「HTMLメールのアンケート調査結果」について

2004/03/07

 
 ネットのIT系のサイトなどで、「アンケートの結果、HTMLメールは多くの利用者に受け入れられている」という報告がたびたび掲載される。HTMLメールによる広告を推進・普及する立場から調査されているらしく、「ユーザーの過半数がHTMLメールを容認」みたいな調査結果が出て、「これからHTMLメールによる広告はより一層増えるだろう」みたいに結ばれている。(参考記事・「HTMLメールが急増中」(日経BP社)「ショッピング HTML メルマガ、52%が購読」(Japan internet.com)
 確かに、HTMLメールが「普及」しているのは事実である。しかし、それはHTMLメールの優秀さを多くのユーザーが認めたからではない。
 普通の人がWindowsパソコンを買い、特に何も考えずに「インターネット接続」の設定をしたとする。すると、Windows標準のメーラーであるOutlookExpressは、メールの読み書きともHTMLメールになるように設定される。Windows98から、ブラウザのIEおよび、デフォルトでHTMLメールをやりとりするOutlookExpressがOSと一体化した。つまり、パソコン歴5年程度で、特にメールにこだわりがない人ならば、「メール=HTMLメール」なのだ。現在のインターネット利用者のうち、上記のような状態の人はかなりの割合を占めるだろう。
 それを認識した上で、「HTMLメールが急増中」(日経BP社)を見てみよう。なんでもある会社が、試験的に15万人にHTMLメールを配信した。メール内に,配信を希望しない人のために,配信停止の案内を載せたのだが,拒否したユーザーはわずか0.2%だけだった。とのこと。これにより、HTMLメールは広く受け入れられていると担当者は認識したそうだ。
 しかし、上記のような、初めてパソコンをさわった時からデフォルトでHTMLメールをやりとりし、それを当然と思っている人は「このメールはHTMLで配信しています。テキストメールを希望される方は○○のページから解除設定をしてください」などと文末に書かれていても、何を意味しているのか分からない可能性すらある。
 つまり、上記のようなアンケートの結果は、「長所・短所を認識した上で、利用者がHTMLメールを受け入れている」というわけではないのだ。

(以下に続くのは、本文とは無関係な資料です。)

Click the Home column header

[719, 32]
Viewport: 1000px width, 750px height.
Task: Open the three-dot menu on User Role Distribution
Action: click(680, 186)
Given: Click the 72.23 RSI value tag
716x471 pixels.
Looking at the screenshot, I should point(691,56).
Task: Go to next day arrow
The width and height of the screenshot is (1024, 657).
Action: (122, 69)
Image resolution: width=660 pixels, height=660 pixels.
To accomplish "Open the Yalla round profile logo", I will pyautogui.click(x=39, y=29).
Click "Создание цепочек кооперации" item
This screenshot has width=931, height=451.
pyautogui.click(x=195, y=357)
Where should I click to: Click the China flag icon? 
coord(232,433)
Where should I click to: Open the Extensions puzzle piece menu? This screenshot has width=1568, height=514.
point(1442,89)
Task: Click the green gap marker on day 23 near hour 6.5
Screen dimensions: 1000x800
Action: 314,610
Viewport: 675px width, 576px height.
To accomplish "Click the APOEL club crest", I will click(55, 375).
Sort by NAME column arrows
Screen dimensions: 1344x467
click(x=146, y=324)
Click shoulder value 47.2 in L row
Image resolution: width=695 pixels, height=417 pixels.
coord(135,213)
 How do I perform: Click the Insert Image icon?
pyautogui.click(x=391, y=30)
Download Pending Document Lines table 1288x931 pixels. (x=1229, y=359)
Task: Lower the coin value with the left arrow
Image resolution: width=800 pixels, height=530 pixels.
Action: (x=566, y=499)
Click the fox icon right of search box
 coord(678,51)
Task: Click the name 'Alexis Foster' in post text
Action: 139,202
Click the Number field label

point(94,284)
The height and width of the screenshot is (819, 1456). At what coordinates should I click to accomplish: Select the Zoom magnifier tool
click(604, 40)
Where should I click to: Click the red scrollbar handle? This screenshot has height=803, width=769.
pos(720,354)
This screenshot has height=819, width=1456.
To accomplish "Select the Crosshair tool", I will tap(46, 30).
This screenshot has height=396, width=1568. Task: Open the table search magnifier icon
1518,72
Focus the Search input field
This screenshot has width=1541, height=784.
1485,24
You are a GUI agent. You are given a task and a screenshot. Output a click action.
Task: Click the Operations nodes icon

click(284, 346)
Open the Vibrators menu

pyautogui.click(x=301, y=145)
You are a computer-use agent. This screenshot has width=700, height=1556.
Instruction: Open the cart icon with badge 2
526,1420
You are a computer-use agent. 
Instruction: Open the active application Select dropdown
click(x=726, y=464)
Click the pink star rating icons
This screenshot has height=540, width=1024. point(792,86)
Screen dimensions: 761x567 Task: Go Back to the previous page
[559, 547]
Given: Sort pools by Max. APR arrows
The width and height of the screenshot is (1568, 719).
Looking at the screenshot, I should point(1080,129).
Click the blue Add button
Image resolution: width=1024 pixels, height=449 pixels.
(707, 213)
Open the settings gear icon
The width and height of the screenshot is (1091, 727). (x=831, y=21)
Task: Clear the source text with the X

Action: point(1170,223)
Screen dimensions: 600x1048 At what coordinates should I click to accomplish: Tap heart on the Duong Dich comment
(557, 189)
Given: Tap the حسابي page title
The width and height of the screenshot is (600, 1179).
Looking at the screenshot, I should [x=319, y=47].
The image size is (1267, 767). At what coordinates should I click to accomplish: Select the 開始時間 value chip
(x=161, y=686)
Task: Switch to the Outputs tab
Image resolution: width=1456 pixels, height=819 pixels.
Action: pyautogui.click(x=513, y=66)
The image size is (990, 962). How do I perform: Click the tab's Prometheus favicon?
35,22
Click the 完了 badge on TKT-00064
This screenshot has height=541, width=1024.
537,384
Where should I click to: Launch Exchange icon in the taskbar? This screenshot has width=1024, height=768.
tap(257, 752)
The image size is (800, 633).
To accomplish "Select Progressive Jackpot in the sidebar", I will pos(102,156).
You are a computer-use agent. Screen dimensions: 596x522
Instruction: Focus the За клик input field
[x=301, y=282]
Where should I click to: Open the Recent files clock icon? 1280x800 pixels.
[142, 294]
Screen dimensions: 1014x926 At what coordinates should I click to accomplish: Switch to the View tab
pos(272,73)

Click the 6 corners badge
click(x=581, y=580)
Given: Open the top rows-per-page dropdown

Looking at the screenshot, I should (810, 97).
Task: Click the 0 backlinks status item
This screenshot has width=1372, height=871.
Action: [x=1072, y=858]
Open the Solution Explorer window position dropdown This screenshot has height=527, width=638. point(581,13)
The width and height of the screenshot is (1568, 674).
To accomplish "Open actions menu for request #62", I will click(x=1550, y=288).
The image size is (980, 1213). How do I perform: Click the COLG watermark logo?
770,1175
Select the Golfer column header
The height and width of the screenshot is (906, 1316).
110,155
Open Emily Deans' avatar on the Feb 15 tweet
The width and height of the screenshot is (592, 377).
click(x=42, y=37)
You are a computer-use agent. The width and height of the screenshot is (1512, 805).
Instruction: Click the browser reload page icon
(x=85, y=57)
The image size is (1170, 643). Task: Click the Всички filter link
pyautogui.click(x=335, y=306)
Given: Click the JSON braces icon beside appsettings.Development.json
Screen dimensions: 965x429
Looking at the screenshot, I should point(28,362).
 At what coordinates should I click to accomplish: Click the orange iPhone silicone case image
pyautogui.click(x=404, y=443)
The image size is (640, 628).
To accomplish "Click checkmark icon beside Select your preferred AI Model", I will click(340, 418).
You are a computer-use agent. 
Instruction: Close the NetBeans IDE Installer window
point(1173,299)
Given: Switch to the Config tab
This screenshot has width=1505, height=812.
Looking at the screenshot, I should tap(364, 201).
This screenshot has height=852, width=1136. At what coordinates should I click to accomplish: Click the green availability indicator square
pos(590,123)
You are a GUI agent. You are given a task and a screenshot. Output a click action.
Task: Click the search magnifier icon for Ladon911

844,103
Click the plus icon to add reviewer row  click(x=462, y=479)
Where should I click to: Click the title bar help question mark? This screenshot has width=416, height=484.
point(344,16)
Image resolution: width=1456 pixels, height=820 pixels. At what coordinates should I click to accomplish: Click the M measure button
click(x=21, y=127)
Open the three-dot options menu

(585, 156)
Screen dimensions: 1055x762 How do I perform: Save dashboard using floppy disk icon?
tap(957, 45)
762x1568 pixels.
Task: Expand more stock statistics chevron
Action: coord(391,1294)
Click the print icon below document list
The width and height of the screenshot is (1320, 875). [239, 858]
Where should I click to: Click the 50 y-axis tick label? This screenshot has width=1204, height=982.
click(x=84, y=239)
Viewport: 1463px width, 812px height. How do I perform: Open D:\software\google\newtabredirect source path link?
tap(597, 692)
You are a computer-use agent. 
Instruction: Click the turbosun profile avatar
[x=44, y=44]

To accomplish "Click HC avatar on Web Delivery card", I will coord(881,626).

 とはいえ、もしHTMLメールがただ単に「装飾などがなされているメール」でしかないなら、このような「アンケート結果記事」にさほど目くじらをたてる必要はない。ところが、HTMLメールには、通常のテキストメールには存在しない重大な短所があり、それゆえに問題視されているのだ。それは、HTMLメールの特徴を利用したウイルス感染である。
 ウイルス感染については、「○○というメールを開くと感染する」など表現をされる事が多い。しかし、普通のテキストファイルなら、メールを開く(見る)だけで感染することはない。なぜなら、テキストメールを構成する「テキストデータ」は文字を表示するだけで、パソコンの動作に影響を与えうるものではないからだ。
 テキストメールによるウイルスメールは、メール本文ではなく、メールに備わっている「添付機能」を利用する。メールにはプログラムを含むあらゆる種類のファイルを添付して送ることができる。そこで、ウイルスメールは、本文に「この添付ファイル(ウイルス本体)をクリックしてください」と書いて送ってくる。このウイルス本体をクリックさせるために、「信頼されそうな発信元に偽装」「いかにも添付ファイルを開きたくなりそうな文章をつける」「添付ファイルを安全なものに見せかける」などといった様々な工夫をこらして、添付ファイルを開かせようとする。逆に言えば、テキストメールの場合、添付ファイルさえ開かなければ、どんな強力なウイルスでも感染はしない(※もっとも、テキストメールの本文にウイルスのコードを記載しておき、「セキュリティ対策のために、以下の部分をメモ帳に貼り付けて、**.exeという形式でデスクトップに保存し、それをダブルクリックしてください」などと書けば、添付ファイルのないテキストメールを利用してウイルスを蔓延させる事も可能かもしれない。まあ、そんな手間のかかる割には感染力の低いメールを作る人はまずいないだろうが)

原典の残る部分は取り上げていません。